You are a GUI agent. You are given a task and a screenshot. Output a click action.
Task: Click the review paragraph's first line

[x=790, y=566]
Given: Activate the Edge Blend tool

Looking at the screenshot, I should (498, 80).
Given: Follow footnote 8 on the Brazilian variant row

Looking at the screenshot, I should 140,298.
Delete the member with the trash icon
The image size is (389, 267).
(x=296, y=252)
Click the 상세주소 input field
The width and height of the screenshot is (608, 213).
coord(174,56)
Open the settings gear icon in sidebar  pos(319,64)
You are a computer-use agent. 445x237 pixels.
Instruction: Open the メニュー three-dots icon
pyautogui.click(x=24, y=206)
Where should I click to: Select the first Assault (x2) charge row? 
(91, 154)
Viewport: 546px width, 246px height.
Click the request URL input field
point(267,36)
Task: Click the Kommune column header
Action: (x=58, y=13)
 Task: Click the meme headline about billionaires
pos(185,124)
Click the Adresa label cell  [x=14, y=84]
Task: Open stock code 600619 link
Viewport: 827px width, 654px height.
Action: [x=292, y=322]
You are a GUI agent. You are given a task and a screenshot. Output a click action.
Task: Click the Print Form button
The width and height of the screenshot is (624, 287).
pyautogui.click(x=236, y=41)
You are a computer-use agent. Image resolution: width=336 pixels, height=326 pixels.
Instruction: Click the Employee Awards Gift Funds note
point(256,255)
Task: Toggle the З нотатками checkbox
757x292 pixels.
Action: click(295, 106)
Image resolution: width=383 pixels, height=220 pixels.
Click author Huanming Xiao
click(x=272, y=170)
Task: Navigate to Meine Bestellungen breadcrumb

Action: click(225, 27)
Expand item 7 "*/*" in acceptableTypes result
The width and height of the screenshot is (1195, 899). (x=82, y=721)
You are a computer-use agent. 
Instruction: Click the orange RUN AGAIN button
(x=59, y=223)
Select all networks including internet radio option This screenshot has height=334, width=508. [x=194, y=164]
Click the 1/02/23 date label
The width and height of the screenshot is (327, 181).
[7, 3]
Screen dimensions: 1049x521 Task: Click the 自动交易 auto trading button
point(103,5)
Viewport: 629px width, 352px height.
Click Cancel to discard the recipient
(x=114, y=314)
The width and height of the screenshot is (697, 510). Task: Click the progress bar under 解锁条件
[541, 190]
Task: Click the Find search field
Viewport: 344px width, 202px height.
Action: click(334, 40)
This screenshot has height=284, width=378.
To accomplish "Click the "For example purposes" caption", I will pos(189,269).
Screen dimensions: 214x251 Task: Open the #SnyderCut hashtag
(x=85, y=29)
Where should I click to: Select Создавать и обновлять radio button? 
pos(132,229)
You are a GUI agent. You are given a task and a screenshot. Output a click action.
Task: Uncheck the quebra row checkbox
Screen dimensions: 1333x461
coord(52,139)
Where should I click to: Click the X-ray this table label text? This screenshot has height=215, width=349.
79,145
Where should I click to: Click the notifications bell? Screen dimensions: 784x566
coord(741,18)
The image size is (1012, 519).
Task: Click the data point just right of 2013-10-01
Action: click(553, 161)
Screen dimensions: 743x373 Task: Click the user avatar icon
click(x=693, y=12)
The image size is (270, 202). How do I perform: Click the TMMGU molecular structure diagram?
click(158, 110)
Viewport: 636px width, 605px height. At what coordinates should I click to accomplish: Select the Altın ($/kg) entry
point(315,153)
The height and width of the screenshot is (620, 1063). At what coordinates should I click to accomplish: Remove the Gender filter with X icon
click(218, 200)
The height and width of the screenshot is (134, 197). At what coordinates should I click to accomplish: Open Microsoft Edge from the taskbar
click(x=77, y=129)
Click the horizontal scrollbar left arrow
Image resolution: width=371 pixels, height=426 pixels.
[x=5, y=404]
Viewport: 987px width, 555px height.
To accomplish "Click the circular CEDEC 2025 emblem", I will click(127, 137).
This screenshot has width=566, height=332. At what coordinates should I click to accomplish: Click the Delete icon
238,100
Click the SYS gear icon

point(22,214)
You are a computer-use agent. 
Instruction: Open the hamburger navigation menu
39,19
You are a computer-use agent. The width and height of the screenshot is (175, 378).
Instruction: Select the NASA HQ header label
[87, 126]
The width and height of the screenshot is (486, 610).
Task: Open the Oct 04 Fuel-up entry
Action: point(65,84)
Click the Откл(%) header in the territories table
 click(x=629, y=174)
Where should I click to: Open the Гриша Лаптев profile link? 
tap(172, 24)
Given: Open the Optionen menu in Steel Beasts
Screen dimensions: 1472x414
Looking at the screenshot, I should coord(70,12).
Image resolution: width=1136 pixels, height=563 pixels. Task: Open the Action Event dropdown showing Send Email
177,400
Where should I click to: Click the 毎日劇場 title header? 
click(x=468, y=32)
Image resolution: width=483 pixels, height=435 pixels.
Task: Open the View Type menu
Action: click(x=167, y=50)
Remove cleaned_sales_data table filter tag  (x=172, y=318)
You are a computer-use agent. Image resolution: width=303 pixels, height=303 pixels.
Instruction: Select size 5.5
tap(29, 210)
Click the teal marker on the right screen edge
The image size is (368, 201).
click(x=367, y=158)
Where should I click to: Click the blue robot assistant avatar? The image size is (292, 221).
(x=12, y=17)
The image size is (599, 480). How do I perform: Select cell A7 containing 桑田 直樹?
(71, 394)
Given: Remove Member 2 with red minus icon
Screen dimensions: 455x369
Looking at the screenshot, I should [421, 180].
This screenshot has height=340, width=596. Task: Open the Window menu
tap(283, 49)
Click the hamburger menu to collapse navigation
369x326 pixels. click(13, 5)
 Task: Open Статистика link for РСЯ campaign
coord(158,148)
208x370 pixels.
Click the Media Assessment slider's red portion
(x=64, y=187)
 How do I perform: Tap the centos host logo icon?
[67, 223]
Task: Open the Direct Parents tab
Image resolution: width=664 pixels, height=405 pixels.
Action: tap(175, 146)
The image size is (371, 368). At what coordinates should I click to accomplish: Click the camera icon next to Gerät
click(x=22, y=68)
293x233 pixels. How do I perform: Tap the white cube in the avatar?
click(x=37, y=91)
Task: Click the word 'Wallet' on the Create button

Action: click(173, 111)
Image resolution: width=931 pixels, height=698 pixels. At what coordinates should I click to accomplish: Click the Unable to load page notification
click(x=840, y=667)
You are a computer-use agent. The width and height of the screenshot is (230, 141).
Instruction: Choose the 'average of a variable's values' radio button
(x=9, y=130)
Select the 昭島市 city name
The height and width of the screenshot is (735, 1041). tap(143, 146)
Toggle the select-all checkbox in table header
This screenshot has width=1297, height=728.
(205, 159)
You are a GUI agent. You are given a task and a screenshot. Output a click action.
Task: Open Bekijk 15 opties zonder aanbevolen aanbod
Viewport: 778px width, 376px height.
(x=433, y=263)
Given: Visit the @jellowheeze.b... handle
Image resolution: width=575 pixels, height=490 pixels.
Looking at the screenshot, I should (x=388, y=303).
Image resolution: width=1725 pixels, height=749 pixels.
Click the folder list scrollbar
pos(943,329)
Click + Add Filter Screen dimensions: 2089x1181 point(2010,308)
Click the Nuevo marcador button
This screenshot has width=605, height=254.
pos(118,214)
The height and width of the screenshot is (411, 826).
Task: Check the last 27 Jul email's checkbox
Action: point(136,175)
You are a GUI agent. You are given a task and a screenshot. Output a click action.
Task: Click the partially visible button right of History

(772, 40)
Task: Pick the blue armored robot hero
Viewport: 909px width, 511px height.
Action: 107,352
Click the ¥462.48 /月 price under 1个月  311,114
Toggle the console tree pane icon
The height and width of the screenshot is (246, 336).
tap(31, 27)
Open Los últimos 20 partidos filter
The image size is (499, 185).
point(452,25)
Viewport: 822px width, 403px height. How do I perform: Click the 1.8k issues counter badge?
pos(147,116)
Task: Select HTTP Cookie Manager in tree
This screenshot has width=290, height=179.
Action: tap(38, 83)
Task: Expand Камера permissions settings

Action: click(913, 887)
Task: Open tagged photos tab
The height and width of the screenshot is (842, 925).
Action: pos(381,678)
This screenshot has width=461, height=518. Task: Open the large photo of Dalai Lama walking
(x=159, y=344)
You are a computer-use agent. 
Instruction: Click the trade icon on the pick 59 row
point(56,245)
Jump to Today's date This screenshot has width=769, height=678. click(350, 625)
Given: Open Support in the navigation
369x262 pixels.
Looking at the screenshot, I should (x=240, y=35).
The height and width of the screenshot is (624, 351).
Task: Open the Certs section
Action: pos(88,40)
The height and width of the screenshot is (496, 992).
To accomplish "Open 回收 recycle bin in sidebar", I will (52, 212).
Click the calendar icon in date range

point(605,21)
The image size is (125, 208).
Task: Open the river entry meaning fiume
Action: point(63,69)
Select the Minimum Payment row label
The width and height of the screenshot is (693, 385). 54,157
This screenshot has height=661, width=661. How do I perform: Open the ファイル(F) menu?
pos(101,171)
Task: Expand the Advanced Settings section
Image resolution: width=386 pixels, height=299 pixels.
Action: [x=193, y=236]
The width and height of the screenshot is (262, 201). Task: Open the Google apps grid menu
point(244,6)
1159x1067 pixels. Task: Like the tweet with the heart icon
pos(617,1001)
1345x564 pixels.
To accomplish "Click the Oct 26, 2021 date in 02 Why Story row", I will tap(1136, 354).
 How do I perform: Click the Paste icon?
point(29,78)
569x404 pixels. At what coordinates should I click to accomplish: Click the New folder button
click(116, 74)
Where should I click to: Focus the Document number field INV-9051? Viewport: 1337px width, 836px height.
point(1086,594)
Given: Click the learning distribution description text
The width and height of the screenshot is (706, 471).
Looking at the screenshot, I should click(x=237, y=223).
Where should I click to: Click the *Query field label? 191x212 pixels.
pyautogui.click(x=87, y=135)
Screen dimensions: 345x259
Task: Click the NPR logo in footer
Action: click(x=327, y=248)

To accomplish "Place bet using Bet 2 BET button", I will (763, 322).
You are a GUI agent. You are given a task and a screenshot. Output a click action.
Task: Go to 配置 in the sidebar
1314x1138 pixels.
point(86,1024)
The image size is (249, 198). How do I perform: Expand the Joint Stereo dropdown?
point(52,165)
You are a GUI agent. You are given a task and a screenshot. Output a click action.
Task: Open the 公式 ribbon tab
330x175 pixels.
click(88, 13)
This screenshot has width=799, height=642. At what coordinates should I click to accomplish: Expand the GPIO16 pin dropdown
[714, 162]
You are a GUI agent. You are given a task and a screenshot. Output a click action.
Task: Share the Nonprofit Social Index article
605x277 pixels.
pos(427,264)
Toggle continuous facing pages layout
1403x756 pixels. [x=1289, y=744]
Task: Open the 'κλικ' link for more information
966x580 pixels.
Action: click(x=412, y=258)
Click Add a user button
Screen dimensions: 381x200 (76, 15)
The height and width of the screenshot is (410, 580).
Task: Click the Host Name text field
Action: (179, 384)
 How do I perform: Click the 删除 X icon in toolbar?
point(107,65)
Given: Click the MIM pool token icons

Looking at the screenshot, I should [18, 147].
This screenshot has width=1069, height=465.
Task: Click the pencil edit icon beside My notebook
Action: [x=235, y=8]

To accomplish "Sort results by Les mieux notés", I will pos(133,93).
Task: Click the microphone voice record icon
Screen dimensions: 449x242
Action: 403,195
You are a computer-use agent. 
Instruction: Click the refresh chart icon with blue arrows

_ABOUT THIS TASK_
When a line in the material above includes "sidebar", report that line by copying it.

_RESPONSE_
Open the settings gear icon in sidebar  pos(319,64)
To accomplish "Open 回收 recycle bin in sidebar", I will (52, 212).
Task: Go to 配置 in the sidebar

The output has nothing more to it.